Justiça determina demolição do prédio que desabou parcialmente na Maraponga

MEDIDA URGENTE

Justiça determina demolição do prédio que desabou parcialmente na Maraponga

Os donos do prédio devem proceder com a demolição, além da remoção dos entulhos, sob pena de multa diária de R$ 5 mil em caso de descumprimento. O edifício abrigava 16 famílias

Por Tribuna do Ceará em Cotidiano

17 de junho de 2019 às 18:29

Há 1 mês
Prédio desabou parcialmente no dia 1º de junho (FOTO: Abraão Ramos e Cristiano Pantanal/TV Jangadeiro)
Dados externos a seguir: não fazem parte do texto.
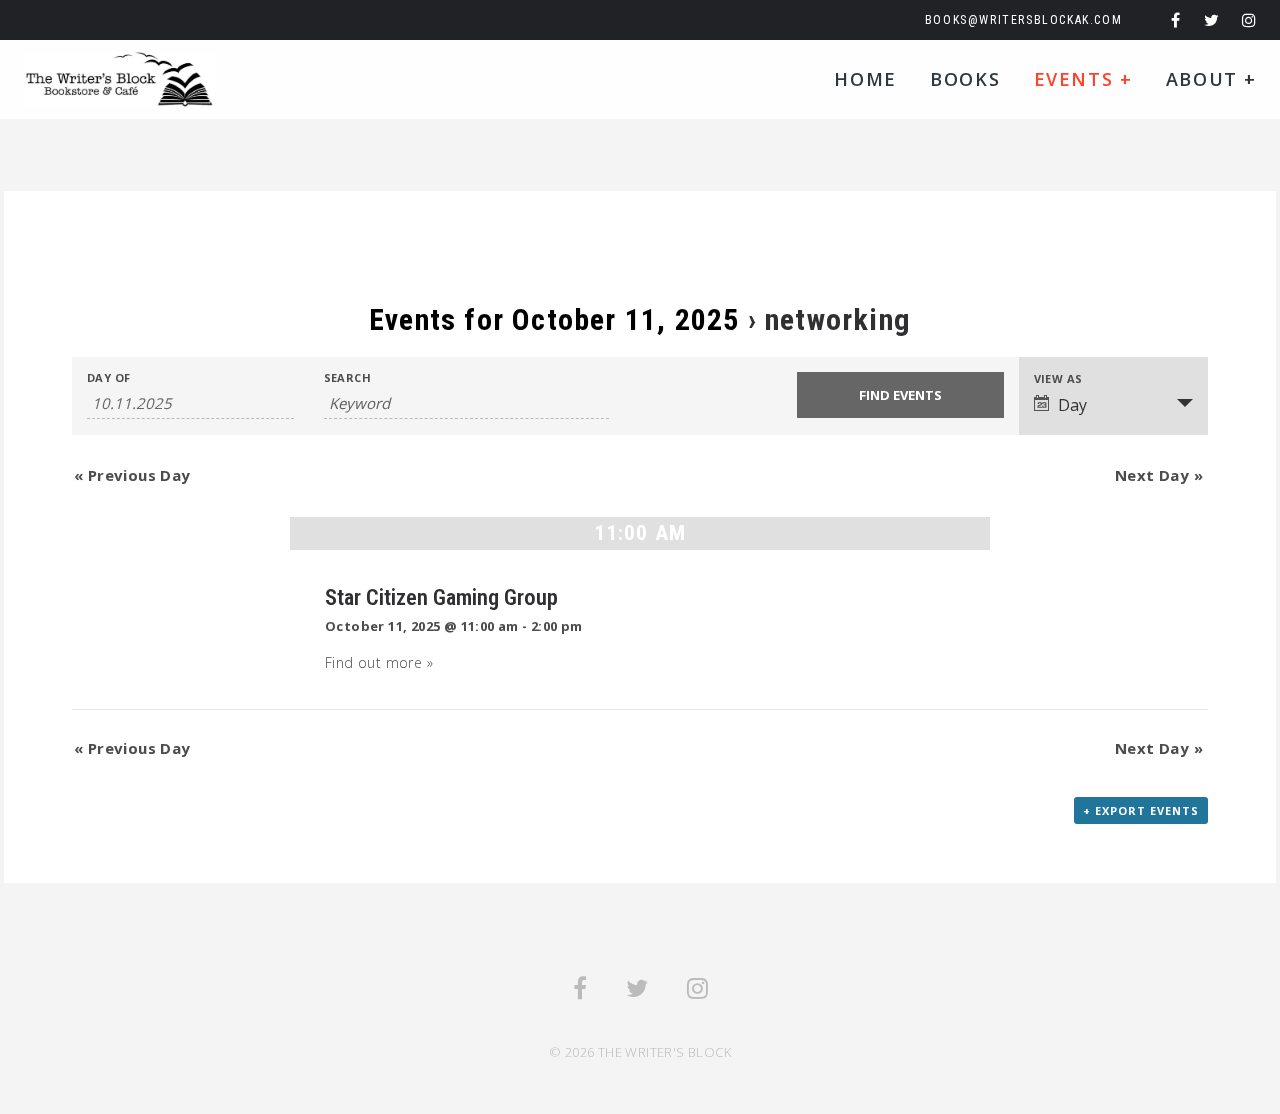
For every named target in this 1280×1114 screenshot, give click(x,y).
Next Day (1159, 475)
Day (1072, 405)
Prédio desabou parcialmente no dia 1º de junho (FOTO: Abraão Ramos e Cristiano Pantanal/TV Jangadeiro)

O edifício residencial que sofreu desabamento parcial no bairro Maraponga, em Fortaleza, deve ser demolido. A decisão foi proferida nesta segunda-feira (17), pelo juiz Carlos Augusto Gomes Correia, da 7ª Vara da Fazenda Pública da Comarca de Fortaleza.

Os donos do prédio devem proceder com a demolição, além da remoção dos entulhos, sob pena de multa diária de R$ 5 mil em caso de descumprimento. O desabamento parcial aconteceu no último dia 1º de junho.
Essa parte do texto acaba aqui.